● Your task: Look through the entries below. Say how many lines include "Choose", with nothing added.

● Data to use:
-- Opening Marker --
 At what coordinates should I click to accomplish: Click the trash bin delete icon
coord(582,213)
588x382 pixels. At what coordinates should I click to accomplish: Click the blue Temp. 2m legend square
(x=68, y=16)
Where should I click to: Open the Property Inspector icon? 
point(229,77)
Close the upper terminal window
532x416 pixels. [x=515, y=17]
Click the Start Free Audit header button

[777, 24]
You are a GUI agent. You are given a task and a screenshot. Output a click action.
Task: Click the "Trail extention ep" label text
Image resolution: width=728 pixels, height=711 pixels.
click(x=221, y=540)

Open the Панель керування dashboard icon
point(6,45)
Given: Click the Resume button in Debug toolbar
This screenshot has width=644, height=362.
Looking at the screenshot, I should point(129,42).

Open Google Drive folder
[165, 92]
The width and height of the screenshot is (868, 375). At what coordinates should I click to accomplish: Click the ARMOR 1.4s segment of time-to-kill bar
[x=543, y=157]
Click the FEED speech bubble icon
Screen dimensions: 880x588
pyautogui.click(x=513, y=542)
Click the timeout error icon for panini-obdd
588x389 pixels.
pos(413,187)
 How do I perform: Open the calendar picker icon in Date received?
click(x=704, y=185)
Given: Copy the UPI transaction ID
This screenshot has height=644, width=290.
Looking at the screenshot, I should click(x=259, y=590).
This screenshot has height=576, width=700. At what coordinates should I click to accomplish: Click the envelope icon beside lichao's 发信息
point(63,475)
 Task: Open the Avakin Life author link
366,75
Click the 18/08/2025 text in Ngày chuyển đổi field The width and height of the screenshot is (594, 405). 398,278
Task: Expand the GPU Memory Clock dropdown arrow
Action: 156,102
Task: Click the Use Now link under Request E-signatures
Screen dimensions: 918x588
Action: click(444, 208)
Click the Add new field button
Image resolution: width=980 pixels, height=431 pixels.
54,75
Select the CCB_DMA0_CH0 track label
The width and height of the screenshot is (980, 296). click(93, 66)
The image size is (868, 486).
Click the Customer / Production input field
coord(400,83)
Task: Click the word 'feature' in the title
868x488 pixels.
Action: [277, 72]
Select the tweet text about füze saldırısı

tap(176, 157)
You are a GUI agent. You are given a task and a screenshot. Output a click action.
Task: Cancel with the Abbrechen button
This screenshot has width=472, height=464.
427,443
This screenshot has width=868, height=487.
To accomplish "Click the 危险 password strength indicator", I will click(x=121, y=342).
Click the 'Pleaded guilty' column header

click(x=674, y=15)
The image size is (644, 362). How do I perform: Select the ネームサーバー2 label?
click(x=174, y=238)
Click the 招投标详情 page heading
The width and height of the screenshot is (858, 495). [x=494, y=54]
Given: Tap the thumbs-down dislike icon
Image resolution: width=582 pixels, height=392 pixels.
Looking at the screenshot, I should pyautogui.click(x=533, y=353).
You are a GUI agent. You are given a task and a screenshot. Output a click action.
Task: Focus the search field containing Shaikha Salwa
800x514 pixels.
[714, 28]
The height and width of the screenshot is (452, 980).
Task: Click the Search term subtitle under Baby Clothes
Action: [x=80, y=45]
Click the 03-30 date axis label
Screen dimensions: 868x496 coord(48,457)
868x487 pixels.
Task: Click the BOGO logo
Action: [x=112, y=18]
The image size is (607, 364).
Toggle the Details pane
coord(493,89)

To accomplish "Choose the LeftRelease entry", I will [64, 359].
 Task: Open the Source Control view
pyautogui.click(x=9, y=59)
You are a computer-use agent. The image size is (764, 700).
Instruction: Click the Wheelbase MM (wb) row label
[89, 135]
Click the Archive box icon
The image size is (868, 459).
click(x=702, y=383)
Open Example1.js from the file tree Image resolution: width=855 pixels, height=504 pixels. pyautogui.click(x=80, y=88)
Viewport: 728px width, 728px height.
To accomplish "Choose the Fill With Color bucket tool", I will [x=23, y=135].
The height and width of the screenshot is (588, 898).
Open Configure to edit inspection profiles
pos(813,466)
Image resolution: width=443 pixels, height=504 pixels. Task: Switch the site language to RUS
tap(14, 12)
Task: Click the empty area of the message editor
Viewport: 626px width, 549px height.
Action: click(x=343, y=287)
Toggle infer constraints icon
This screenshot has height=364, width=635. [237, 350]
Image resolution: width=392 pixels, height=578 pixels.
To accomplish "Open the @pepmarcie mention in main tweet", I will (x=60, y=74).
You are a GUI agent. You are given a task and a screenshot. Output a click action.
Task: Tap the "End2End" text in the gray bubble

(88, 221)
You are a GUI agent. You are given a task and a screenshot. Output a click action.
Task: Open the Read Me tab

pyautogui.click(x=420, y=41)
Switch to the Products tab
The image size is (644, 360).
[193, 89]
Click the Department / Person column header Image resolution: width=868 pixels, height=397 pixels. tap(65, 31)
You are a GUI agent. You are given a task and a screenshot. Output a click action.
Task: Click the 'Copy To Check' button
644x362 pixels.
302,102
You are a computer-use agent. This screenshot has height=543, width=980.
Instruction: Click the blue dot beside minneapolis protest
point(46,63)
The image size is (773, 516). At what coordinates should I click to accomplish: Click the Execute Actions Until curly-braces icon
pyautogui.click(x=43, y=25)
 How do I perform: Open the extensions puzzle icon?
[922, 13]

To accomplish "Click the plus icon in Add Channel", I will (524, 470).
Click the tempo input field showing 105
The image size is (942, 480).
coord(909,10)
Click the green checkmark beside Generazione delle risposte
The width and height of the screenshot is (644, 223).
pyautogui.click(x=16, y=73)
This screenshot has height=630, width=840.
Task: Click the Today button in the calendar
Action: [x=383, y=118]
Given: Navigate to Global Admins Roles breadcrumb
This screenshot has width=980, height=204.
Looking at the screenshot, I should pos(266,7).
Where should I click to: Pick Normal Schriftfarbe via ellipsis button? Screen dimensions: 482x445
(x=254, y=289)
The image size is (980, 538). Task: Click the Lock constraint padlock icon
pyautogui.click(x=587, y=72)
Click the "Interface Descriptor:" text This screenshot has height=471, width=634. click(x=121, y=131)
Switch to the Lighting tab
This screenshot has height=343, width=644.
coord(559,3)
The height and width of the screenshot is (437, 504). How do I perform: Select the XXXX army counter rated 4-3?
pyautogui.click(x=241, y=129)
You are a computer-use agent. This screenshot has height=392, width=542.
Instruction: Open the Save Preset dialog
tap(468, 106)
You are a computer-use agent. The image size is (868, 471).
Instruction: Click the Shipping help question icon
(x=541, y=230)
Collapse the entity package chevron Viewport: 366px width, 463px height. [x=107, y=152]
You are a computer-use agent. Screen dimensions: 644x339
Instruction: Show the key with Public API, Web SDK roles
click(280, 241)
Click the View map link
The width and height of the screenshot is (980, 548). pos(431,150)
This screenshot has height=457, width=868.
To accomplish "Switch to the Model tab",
-- Closing Marker --
● Solution: 2